Il suo cuore sono i bonus, comunque denominati e ovunque nascosti o camuffati. Si va dal bonus monopattino, a quello biciclette, dal bonus facciate a quello veicoli, dal bonus ristrutturazione a quello elettrodomestici, dal bonus aree verdi al bonus bebè, a quello per le imprese creative. E poi, ancora, è previsto il bonus per l’adeguamento degli ambienti di lavoro, quello per l’imprenditoria femminile, il bonus mobili e il sempiterno bonus dei 100 euro. È rifinanziato, aumentandone il budget complessivo di oltre 4 miliardi, il reddito di cittadinanza, si aggiungono l’assegno universale per la famiglia, l’assegno di natalità, finanziamenti a pioggia per il Sud, assunzioni di dipendenti pubblici per Campania, Sicilia, Puglia, Calabria. Si istituisce l’Istituto italiano di cybersicurezza per promuovere e accrescere la sicurezza informatica, si finanziano i rinnovi contrattuali dei dipendenti dello Stato, si istituiscono il Fondo per il sostegno delle filiere agricole e il Fondo per la chimica verde e la mobilità elettrica.

Certo, in bilancio sono inseriti anche interventi sacrosanti, come quelli sulla sanità, sui settori danneggiati dalla pandemia o sull’occupazione giovanile. E sta bene anche riconoscere che nel mezzo del più drammatico tornante della storia il Governo voglia intervenire con sussidi mirati e aiuti immediati. Ciò che è inaccettabile è un’altra cosa: è l’assenza di qualsiasi piano di investimenti ordinato alla ripartenza, parallelo al debito e ai bonus. Questo è il vero buco nero, tanto oscuro da dimostrare la cecità politica del Governo e delle forze che lo sorreggono.

La politica economica di un Paese, specie in situazioni emergenziali, si regge sugli investimenti in opere e capitale umano, su riforme strutturali della spesa e delle entrate, su riforme del sistema di mercato, del lavoro e della produzione, su riforme di sistema dell’istruzione e della ricerca. Si regge, insomma, su una “visione Paese” in grado di portare il Paese stesso ad essere qualcosa di ulteriore e diverso, capace di disegnarne la fisionomia industriale e produttiva per i prossimi vent’anni, di dare alla spesa pubblica una finalità che sappia guardare oltre l’emergenza e che sappia creare anzitutto nuova occupazione e un minimo di nuova ricchezza.

Di questo, purtroppo, non c’è traccia. È una trama politica tutta incentrata sulla spesa corrente, che passa e va, per l’appunto. In fondo, è la trama politica dei keynesiani de’ noantri, del “chiagni e fotti”, della spesa pubblica in salsa casereccia.

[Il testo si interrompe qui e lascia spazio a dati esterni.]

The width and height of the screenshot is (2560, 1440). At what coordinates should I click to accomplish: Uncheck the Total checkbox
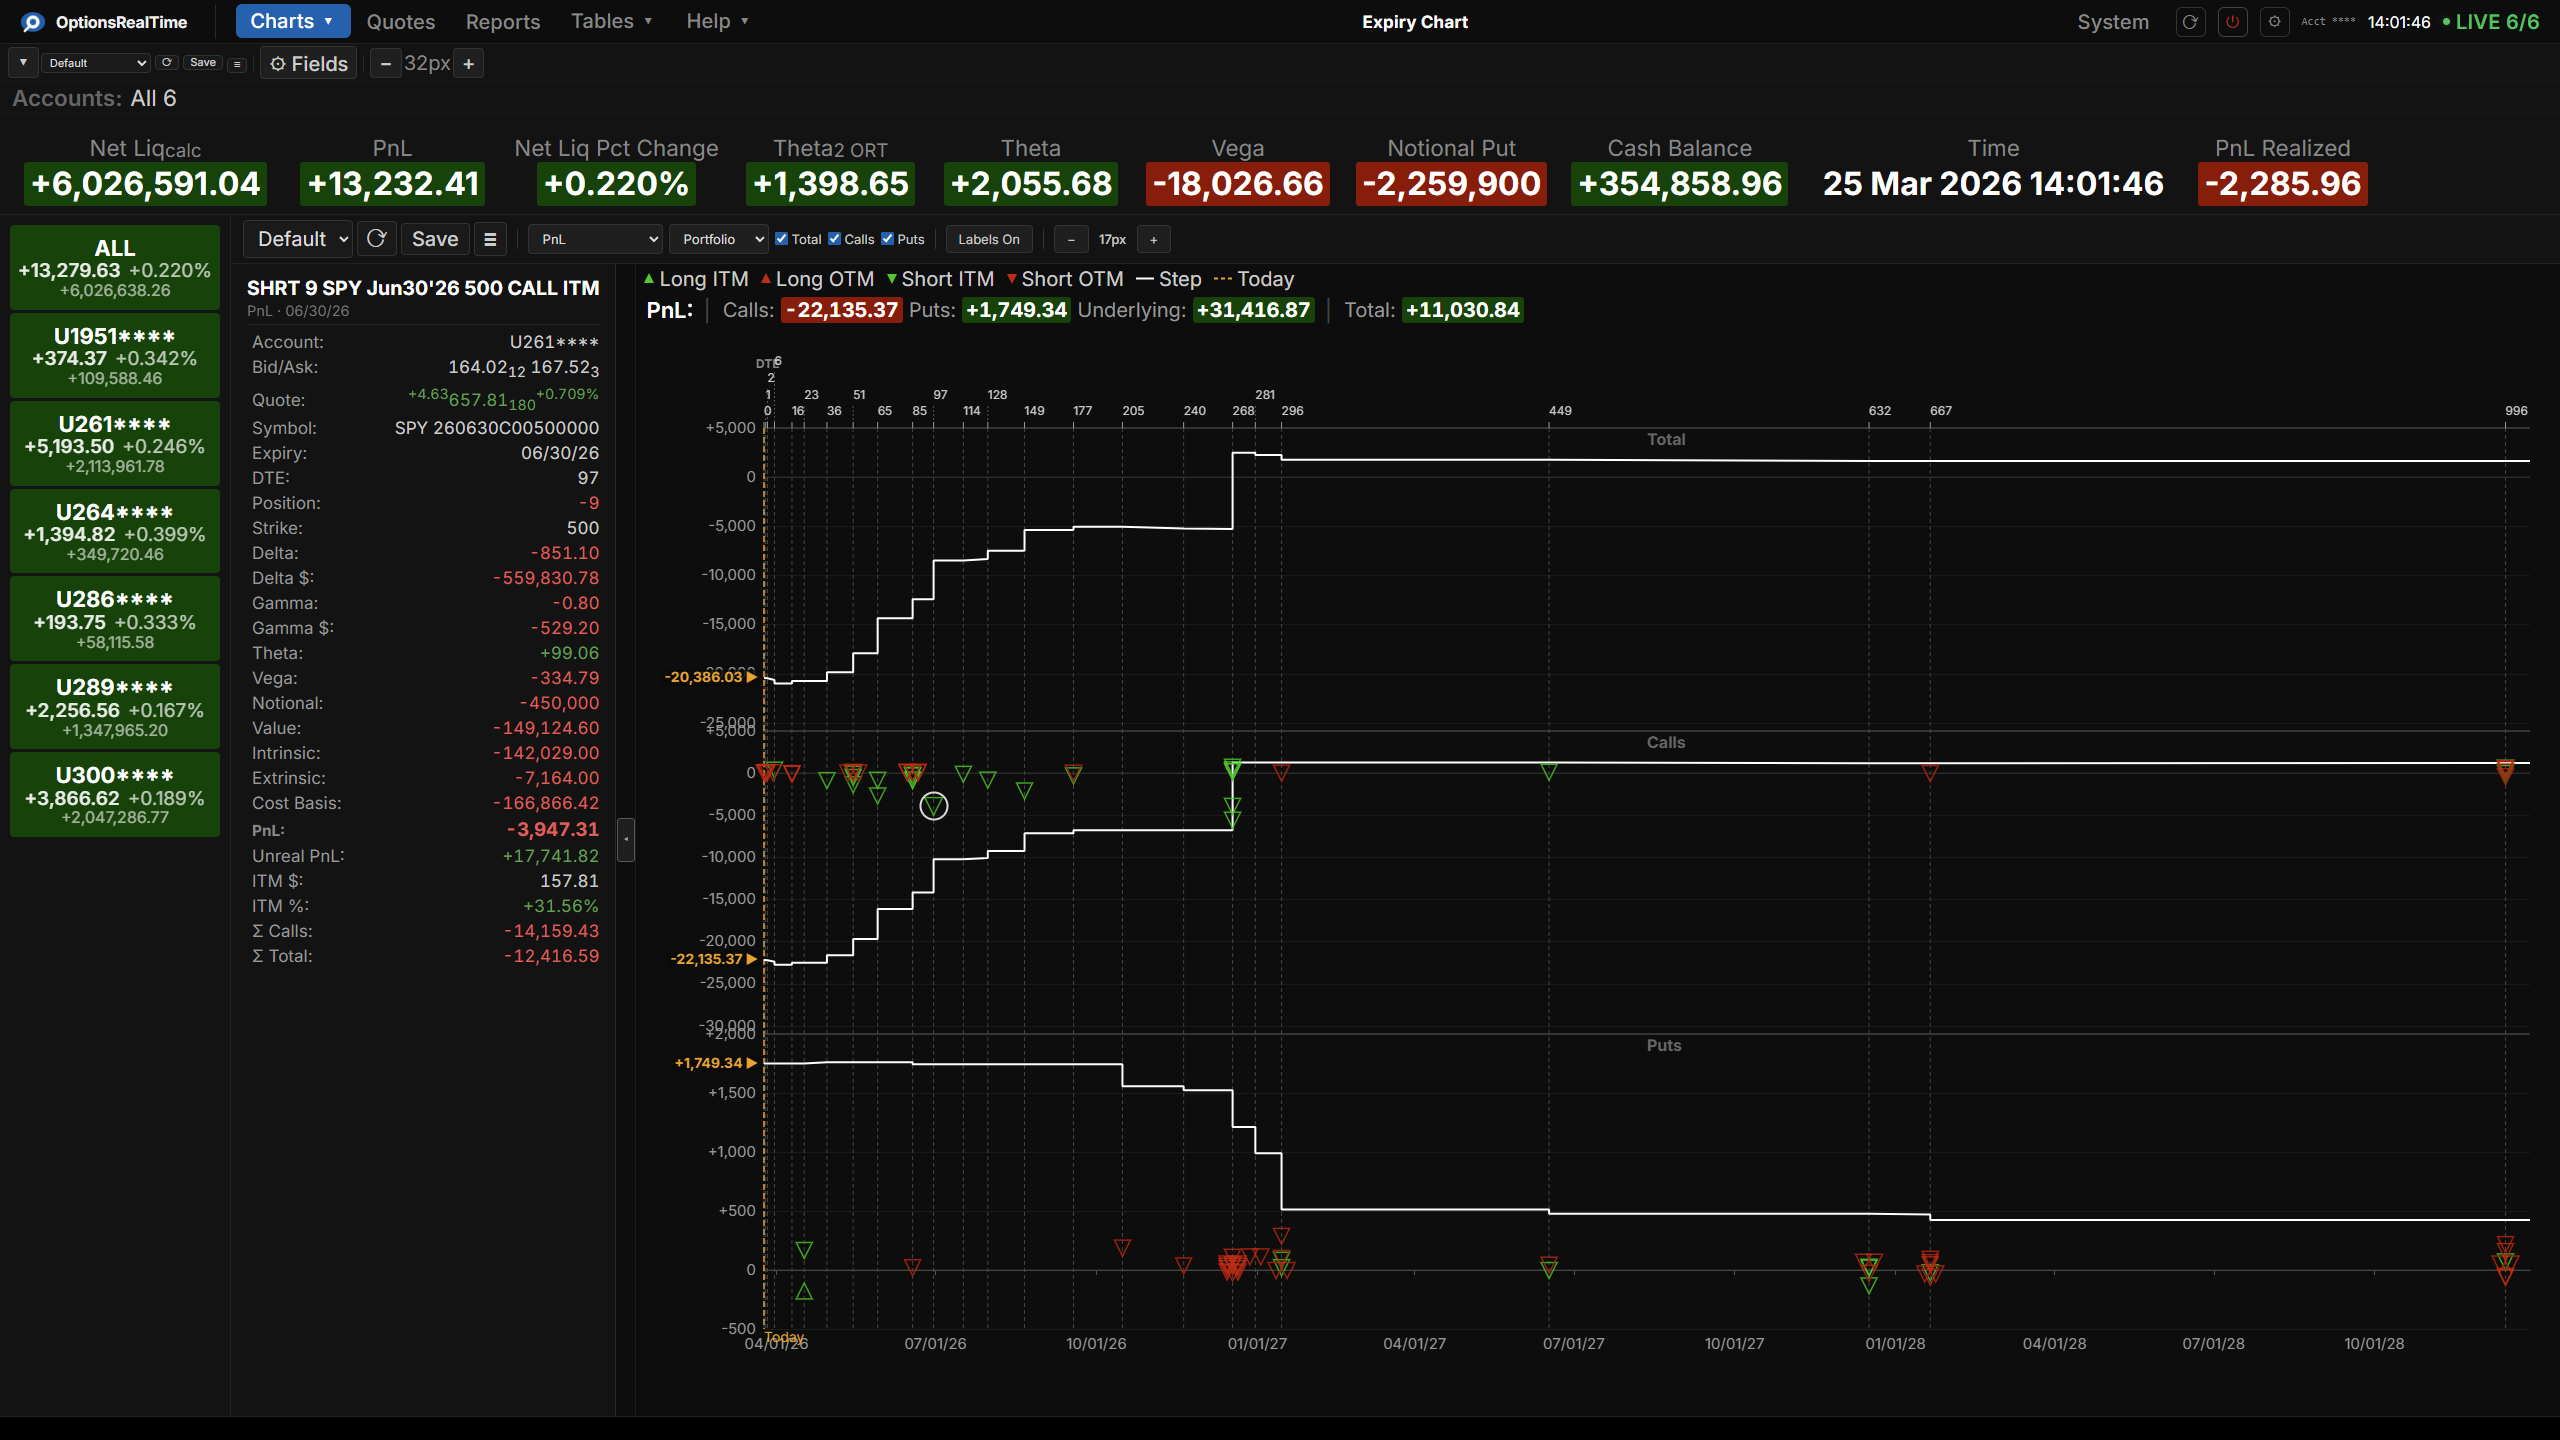pos(782,239)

La cosa paradossale, allora, non è neppure il debito che la legge di bilancio aggiunge a quello già enorme contratto in questi anni e in questi mesi, ma è la cecaggine politica che la stessa legge manifesta di fronte alla drammaticità delle prospettive.

È di questa cecità che dobbiamo avere paura, perché è contagiosa, proprio come una malattia. Lo scrisse qualche anno fa il premio Nobel José Saramago in un romanzo quasi profetico, dove parlò di un’epidemia che rendeva cieca un’intera popolazione: “Non siamo diventati ciechi, secondo me lo siamo. Ciechi che, pur vedendo, non vedono”.